In 2000 there were 681 workers who lived in the municipality. Of these, 328 or about 48.2% of the residents worked outside Neunforn while 70 people commuted into the municipality for work. There were a total of 423 jobs (of at least 6 hours per week) in the municipality. Of the working population, 9.3% used public transportation to get to work, and 54% used a private car.

==Religion==
From the 2000 census, 108 or 11.7% were Roman Catholic, while 683 or 73.8% belonged to the Swiss Reformed Church. Of the rest of the population, there are 8 individuals (or about 0.86% of the population) who belong to the Orthodox Church, and there are 13 individuals (or about 1.40% of the population) who belong to another Christian church. There were 2 individuals (or about 0.22% of the population) who were Jewish, and 7 (or about 0.76% of the population) who are Islamic. There are 3 individuals (or about 0.32% of the population) who belong to another church (not listed on the census), 98 (or about 10.58% of the population) belong to no church, are agnostic or atheist, and 4 individuals (or about 0.43% of the population) did not answer the question.

==Education==
In Neunforn about 84.2% of the population (between age 25-64) have completed either non-mandatory upper secondary education or additional higher education (either university or a Fachhochschule).

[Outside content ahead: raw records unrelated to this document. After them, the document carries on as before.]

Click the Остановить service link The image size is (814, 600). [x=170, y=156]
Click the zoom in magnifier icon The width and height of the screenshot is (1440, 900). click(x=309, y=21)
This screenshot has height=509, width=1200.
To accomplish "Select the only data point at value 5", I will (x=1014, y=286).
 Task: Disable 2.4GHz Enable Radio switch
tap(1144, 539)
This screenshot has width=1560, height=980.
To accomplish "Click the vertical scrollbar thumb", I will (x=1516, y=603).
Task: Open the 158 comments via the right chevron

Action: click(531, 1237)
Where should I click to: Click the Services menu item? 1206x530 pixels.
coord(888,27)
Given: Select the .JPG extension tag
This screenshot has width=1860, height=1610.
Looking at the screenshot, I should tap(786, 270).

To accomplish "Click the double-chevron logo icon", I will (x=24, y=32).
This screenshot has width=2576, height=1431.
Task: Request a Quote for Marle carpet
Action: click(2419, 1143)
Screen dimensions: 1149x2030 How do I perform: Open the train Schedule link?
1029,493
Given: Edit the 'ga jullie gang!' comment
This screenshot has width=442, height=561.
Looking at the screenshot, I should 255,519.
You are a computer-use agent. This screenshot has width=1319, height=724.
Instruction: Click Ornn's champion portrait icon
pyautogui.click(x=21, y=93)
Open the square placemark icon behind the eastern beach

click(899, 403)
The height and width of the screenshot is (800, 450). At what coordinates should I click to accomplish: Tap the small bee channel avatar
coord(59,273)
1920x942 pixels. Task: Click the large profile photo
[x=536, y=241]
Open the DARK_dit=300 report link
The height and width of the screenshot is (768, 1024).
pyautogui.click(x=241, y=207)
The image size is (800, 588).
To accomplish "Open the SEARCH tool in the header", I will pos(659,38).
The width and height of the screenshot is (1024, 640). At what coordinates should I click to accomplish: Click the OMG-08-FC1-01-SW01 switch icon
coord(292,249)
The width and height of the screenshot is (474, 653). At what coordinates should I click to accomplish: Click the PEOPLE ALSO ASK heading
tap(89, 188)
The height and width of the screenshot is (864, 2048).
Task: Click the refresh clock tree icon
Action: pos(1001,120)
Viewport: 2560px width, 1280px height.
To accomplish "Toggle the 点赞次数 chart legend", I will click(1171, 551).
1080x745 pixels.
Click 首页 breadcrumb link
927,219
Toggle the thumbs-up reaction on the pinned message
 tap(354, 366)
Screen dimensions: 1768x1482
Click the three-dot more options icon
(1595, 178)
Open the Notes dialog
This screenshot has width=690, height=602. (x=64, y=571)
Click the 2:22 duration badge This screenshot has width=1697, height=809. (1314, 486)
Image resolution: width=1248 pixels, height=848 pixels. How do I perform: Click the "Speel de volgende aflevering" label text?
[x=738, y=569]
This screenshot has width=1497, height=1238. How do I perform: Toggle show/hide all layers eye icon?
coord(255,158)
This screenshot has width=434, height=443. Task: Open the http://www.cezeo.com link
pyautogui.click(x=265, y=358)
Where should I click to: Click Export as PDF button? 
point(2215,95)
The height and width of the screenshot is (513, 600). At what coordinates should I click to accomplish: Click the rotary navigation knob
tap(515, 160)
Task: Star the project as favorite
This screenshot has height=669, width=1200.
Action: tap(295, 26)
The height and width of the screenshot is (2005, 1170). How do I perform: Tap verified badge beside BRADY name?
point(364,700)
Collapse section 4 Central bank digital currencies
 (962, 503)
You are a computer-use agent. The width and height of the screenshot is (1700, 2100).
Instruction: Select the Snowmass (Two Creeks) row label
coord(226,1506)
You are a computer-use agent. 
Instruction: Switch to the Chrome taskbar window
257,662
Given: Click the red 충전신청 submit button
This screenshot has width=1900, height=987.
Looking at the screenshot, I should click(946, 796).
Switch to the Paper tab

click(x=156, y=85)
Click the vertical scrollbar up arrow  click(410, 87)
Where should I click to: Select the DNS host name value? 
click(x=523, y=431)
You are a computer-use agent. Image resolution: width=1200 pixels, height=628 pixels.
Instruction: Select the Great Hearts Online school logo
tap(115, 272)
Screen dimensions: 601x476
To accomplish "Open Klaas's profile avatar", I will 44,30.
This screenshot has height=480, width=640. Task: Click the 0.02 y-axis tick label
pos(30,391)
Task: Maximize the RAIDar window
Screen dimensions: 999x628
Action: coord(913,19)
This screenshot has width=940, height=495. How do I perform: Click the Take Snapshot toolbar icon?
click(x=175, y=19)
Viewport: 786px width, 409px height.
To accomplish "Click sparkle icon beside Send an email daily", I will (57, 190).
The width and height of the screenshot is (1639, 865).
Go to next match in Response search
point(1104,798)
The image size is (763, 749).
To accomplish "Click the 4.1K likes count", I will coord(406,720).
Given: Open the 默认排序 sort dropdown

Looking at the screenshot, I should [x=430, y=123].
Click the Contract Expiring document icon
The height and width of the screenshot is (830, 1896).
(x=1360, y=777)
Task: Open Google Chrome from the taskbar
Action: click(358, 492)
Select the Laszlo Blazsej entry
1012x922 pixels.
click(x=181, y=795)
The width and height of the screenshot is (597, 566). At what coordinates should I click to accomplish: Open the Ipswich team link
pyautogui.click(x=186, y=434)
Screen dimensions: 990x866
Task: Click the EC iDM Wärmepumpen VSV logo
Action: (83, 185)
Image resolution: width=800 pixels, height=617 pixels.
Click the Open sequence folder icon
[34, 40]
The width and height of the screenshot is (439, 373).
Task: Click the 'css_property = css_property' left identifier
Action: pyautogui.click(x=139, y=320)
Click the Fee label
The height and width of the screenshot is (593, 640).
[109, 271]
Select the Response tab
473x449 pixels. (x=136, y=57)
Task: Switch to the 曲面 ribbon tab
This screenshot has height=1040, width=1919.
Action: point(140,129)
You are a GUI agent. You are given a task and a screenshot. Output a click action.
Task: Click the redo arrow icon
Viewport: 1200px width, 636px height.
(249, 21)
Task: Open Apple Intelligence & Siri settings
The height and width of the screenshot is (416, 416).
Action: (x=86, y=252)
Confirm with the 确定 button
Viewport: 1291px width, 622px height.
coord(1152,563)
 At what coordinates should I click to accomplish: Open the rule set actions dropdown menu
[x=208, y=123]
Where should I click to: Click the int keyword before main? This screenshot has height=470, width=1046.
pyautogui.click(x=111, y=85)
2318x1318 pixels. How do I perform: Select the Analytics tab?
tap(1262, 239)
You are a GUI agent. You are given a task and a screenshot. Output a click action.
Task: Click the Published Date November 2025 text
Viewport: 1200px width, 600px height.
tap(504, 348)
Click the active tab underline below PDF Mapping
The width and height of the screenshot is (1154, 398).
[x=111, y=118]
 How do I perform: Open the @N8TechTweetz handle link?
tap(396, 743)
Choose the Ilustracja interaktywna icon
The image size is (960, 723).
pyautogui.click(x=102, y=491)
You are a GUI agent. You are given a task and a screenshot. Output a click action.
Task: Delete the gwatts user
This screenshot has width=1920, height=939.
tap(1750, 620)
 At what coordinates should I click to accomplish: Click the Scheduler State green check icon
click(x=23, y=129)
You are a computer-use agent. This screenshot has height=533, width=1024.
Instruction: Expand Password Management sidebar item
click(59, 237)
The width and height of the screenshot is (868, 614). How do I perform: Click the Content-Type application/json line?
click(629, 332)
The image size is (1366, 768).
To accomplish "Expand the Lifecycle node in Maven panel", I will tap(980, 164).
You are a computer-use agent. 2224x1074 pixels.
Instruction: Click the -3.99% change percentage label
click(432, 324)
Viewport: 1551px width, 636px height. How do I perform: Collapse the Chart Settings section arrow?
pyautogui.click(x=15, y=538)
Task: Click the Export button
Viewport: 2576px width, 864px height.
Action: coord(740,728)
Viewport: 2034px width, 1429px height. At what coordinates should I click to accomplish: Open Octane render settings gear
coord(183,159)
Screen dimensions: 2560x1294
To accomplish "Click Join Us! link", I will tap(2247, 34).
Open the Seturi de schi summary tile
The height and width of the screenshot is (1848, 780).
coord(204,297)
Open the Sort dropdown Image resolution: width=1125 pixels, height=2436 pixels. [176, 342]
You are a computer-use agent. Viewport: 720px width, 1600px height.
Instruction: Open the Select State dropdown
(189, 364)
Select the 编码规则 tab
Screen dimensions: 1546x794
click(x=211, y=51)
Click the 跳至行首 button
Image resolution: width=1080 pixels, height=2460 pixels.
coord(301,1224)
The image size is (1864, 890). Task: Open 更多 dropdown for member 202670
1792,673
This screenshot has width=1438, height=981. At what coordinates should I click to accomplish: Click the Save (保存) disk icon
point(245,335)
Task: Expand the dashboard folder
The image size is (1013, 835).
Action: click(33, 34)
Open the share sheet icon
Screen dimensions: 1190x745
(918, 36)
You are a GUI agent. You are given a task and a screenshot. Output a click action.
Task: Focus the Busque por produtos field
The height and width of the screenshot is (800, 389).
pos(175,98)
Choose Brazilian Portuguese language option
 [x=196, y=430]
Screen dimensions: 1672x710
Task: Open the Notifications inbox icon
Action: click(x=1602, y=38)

Neunforn is home to the Neunforn primary school district. In the 2008/2009 school year there were 71 students. There were 11 children in the kindergarten, and the average class size was 11 kindergartners. Of the children in kindergarten, 4 or 36.4% were female, 3 or 27.3% were not Swiss citizens and 3 or 27.3% did not speak German natively. The lower and upper primary levels began at about age 5-6 and lasted for 6 years. There were 28 children in who were at the lower primary level and 32 children in the upper primary level. The average class size in the primary school was 20 students. At the lower primary level, there were 12 children or 42.9% who were female, 1 or 3.6% were not Swiss citizens and 2 or 7.1% did not speak German natively. In the upper primary level, there were 17 or 53.1% who were female, 3 or 9.4% were not Swiss citizens and 5 or 15.6% did not speak German natively.